Ona nasihat ettim, özür dilerim (yahut pardon), İran’ın Irak’taki hatalarını düzeltmesi için yapması gerekenleri zikrettim. Çünkü İran’ın yaptığı hatalar var. Yapmaması gerekenler var. Kendisine bizim İran’ın Irak’taki siyasi ve askeri bir uzantısı olmadığımızı söyledim.

 

-Siyasi hatalar mı, güvenlik hataları mı, ekonomik hatalar mı? Neler?

 

-Herkes hata yaptı. İran da diğerleri de Irak halkının çıkarına olacak yeni bir yöntem belirlemeli.

 

-Bunu açıkça Sayın Hamaney’e söylediniz mi?

 

-Evet, söyledim.

 

-Askeri bir uzantı olmadığınızı söylediniz?

 

-Aynı zamanda siyasi de... Hiçbiri ülkenin uzantısı değiliz.

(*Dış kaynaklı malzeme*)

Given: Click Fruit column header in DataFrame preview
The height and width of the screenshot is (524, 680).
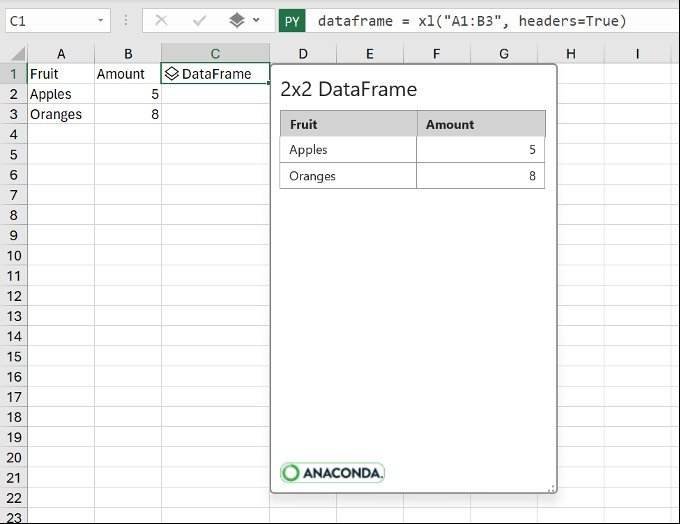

Bu açıdan ben bağımsızım.

 

-İlmi faaliyetlerinizin sürdüğünden bahsederken; daha önceleri dini otorite olarak Hairi’ye bağlı olduğunuzu biliyorduk. Son zamanlarda ne oldu, bilmiyoruz. Dini eğitiminizi tamamlamak istiyorsunuz? Sayın Hairi ile ilişkiniz nedir?

 

-Babam Hairi’nin kendisinden sonra en bilgili olduğunu söylemişti. Biz de en bilgiliyi taklit ediyoruz. Mekansal uzaklık dışında bir uzaklığımız yoktur. Bazı küçük sorunlar oluyor; ama bunlar asla ilişkilerimize zarar vermiyor.

 

-Ama medyaya çıktı; bazı sorunlar oldu.

 

-Çok büyütüldü.

 

-Nasıl yani?

 

-Medyayı bilirsin… Büyütür. Aramız çok iyidir. Diğer dini otoriterlerle de öyle. Tek fark diğerlerini taklit etmiyoruz, onu taklit ediyoruz. Babam öyle vasiyet ettiği için.

 

-Geçmişte İttifak’ın bir parçasıydınız. Olan oldu. Şu anda parçası değilsiniz? Önümüzde de seçimler var. Seçimlere hangi esasa göre katılacaksınız? Katılmayı düşünüyor musunuz?

 

-Bazı partiler, bazı çevreler katılımımızı engellemeye çalışacaklar. Ellerinden geldiği kadar… Belediye seçimlerinde özellikle... İl meclislerinde. Bu nedenle güneyde çok sorun yaşandı. Divaniyye’de, Semave’de, Basra’da, Kut’ta. Seçimleri ertelemek istiyorlardı. Güvenlik sorununu bahane ederek… Ancak önemli bir şey de var. İşgalcilerin varlığının yanısıra seçimler eksiktir, yasal değildir.

 

Bununla birlikte ilmi havzadan (dini otoritelerden) müminleri, Irak halkını bu meclislere sokmalarını istiyorum. Bu Irak halkının iyiliği için olmalı. Particilikten uzak durularak olmalı bu. Irak halkının malları çalınmasının, kişisel çıkarlar öne çıkarılmasın. Tüm bunlar gerçekleşirse belediyeler işgalcilerden ayrı olur, Irak halkına fayda verir.

 

-Başa dönersek, sizin çalışmalarınıza bakılırsa Sadr grubunun halen liderisiniz. Faaliyetleriniz sadece Irak içinde mi olacak yoksa daha genel mi?

 

-Irak içinde var. Irak dışında da var. Irak’ın işine karışırım, çünkü ben Iraklıyım. Küçük meseleye de büyük meseleye de. Dışarıda da örneğin, Suriye’de konferans olacak. Âlimleri toplamak için. Peygambere hakareti engellemek için. Dini ve siyasi önderler de olacak. Eğer uzlette olsam bunlara nasıl katılabilirim.